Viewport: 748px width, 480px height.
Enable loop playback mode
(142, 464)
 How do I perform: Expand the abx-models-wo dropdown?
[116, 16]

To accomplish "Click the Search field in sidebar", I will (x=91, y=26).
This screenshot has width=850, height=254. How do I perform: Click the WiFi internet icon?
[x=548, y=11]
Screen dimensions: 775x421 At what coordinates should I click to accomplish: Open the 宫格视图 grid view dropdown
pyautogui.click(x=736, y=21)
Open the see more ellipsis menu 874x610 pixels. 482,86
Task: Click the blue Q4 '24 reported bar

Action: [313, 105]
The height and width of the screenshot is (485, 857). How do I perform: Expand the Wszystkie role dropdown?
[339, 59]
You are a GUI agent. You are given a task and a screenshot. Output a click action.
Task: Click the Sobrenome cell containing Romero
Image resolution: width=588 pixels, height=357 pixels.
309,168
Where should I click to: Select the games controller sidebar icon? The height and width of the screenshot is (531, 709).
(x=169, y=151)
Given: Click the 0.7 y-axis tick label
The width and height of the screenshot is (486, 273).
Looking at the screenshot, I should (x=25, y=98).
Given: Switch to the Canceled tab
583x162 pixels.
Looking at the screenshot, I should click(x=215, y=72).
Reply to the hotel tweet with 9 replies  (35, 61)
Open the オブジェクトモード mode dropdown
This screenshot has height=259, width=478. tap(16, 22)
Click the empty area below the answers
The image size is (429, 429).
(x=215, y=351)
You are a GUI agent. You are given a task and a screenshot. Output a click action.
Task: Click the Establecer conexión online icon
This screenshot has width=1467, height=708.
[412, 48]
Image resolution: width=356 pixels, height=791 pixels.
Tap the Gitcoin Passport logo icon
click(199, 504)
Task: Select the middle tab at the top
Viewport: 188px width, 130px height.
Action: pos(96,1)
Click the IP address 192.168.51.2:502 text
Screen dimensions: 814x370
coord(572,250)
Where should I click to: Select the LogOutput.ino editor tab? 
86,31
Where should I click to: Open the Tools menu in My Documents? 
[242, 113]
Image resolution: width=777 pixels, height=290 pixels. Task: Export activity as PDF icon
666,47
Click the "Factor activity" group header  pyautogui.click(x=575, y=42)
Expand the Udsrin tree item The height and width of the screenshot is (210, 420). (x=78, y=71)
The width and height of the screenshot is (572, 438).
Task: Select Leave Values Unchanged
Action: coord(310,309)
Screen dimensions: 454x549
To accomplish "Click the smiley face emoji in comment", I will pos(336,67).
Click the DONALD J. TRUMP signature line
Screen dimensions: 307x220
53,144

• [Problem requirements] Word for word, restate the entries that appear above.

• [Solution to this problem]
Viewport: 748px width, 480px height.
Enable loop playback mode
(142, 464)
 How do I perform: Expand the abx-models-wo dropdown?
[116, 16]

To accomplish "Click the Search field in sidebar", I will (x=91, y=26).
This screenshot has width=850, height=254. How do I perform: Click the WiFi internet icon?
[x=548, y=11]
Screen dimensions: 775x421 At what coordinates should I click to accomplish: Open the 宫格视图 grid view dropdown
pyautogui.click(x=736, y=21)
Open the see more ellipsis menu 874x610 pixels. 482,86
Task: Click the blue Q4 '24 reported bar

Action: [313, 105]
The height and width of the screenshot is (485, 857). How do I perform: Expand the Wszystkie role dropdown?
[339, 59]
You are a GUI agent. You are given a task and a screenshot. Output a click action.
Task: Click the Sobrenome cell containing Romero
Image resolution: width=588 pixels, height=357 pixels.
309,168
Where should I click to: Select the games controller sidebar icon? The height and width of the screenshot is (531, 709).
(x=169, y=151)
Given: Click the 0.7 y-axis tick label
The width and height of the screenshot is (486, 273).
Looking at the screenshot, I should (x=25, y=98).
Given: Switch to the Canceled tab
583x162 pixels.
Looking at the screenshot, I should click(x=215, y=72).
Reply to the hotel tweet with 9 replies  (35, 61)
Open the オブジェクトモード mode dropdown
This screenshot has height=259, width=478. tap(16, 22)
Click the empty area below the answers
The image size is (429, 429).
(x=215, y=351)
You are a GUI agent. You are given a task and a screenshot. Output a click action.
Task: Click the Establecer conexión online icon
This screenshot has width=1467, height=708.
[412, 48]
Image resolution: width=356 pixels, height=791 pixels.
Tap the Gitcoin Passport logo icon
click(199, 504)
Task: Select the middle tab at the top
Viewport: 188px width, 130px height.
Action: pos(96,1)
Click the IP address 192.168.51.2:502 text
Screen dimensions: 814x370
coord(572,250)
Where should I click to: Select the LogOutput.ino editor tab? 
86,31
Where should I click to: Open the Tools menu in My Documents? 
[242, 113]
Image resolution: width=777 pixels, height=290 pixels. Task: Export activity as PDF icon
666,47
Click the "Factor activity" group header  pyautogui.click(x=575, y=42)
Expand the Udsrin tree item The height and width of the screenshot is (210, 420). (x=78, y=71)
The width and height of the screenshot is (572, 438).
Task: Select Leave Values Unchanged
Action: coord(310,309)
Screen dimensions: 454x549
To accomplish "Click the smiley face emoji in comment", I will pos(336,67).
Click the DONALD J. TRUMP signature line
Screen dimensions: 307x220
53,144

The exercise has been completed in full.